Hi Lonely and welcome to class !  :smiley:  What you call "light dreams" are what we call "fragments." It's basicly just a flash of an image, a feeling or perhaps a very short dream. I usually count a dream that's less than 5 lines of text a fragment, but that's entirely up to you.

Which technique do you mainly focus on? The more you sleep, the more you dream basicly. What this class focuses on is motivation really. I suggest you check out the different tasks we have in this thread: http://www.dreamviews.com/f136/begin...thread-115806/

To achieve lucidity and have lucid dreams frequently, you need to increase your recall first. Try lying completely still when waking up, keep your mind as blank as possible and just wait for a dream to appear. Also whenever something pops into mind, try to analyze it. Put the image or sound or character, into a scenario. "Probe" it so to speak.

When you can recall atleast 5 dreams a week, I'd say you might start focusing on getting lucid, but daydreaming of what you want to do as a first task is never wrong. It will definitely help you, only there's a big chance you might have gotten lucid and not remembered it because of lack of recall.

I really suggest you start a Dream Journal. That will help you with your recall aswell as motivation when you see it grow. Just like with pictures of awesome times, you have it for future reference whenever you feel like reliving some good times.

If you have any questions, don't hesitate to ask! In Swedish or English  :smiley:  Keep on dreaming!

----------


## nito89

*Damn vikings 

*runs away**

----------


## Sozu

Hi Matte87 and thank you!  ::D: 
I'm want to focus on the MILD and also WILD. And the technique where I wake up after 4-5 hours of sleep (aim at REM) and then just keep the eyes closed and fall back to sleep with awareness. (forgot the techniques name).

Oh well, the previous week I have been having more recalls. I have told myself every night when I go to sleep that I will remember my dream at morning, then when waking up I stay in bed relaxing and there I use to remember abit from the dream. However, I haven't yet came into habit of writing dream journal. So most of the times when I have gone out from bed and started my day, after a while I kinda forgot about the dream.

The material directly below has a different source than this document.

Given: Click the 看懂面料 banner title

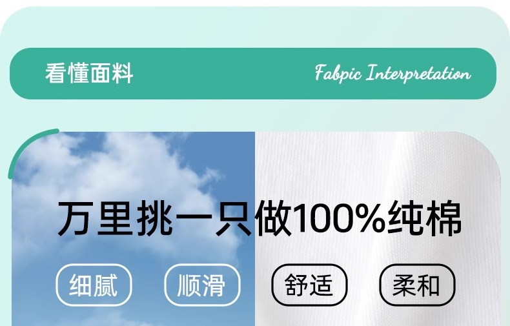Looking at the screenshot, I should click(x=89, y=74).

The previous days in this week I haven't been logging or so as I started an education (social medias  ::banana:: ) and haven't made any much time in the morning to write down. But I'll try.

Well, here's what I picked up last week, and this monday:

*10 Oktober*
01:00  Sleep
10:00  Woke up, 2 fragment dreams, continued sleep
11:00  Woke up, 1 dream (remember alot), rested in bed 20 more min


*11 Oktober*
01:30 Sleep
10:00 Woke up, 2 fragment dreams


*12 Oktober*
03:00 Sleep
09:30 Woke up, 1 fragment dream

*13 Oktober*
05:00 Sleep
10:00 Woke up for 1 min
11:20 Woke up, 1 dream fragment

*14 Oktober*
01:30 Sleep
11:30 Woke up, 1 dream fragment

*15 Oktober*
01:00 Sleep
09:00 Woke up, no recall

*16 Oktober*
01:00 Sleep
08:00 Woke up, 1 dream fragment, gone bed again
09:30 Woke up, no dream recall

*16-17 Oktober*
23:00 Sleep
07:00 Woke up, 1 dream

----------


## Matte87

It's nice to see that you're trying despite of your (most likely) hectic life atm. School and work can really ruin recall as they tend to stress you out. The weekends are perfect for practicing LD'ing on though, so take any chance you get.

The technique you're describing is WBTB (Wake Back To Bed) and is awesome. Why not try to get lucid this weekend? Just visualize and believe in yourself, do some mantras before bed perhaps and during a WBTB.

If you feel like it, you can attend chat tomorrow and come up with a few new tasks. It will be held at 18.00 GMT+2. Keep on dreaming!

----------


## Sozu

Hmm, I kinda begun writing dream journal. When I really begun I had a dream so at morning I wrote it down, next morning I had another dream and wrote it down. And the day after that I had no dream but even then I wrote in the journal that I had no dream. Next day was the same, still no dream so I wrote it down.. but! The 5th day or so, I kinda had no time for doing it as I almost overslept. And after that I had no dream and somehow I skipped write it. And once I had a dream I kinda forgot to write it down.
And yes, I also made mantras before I went to bed.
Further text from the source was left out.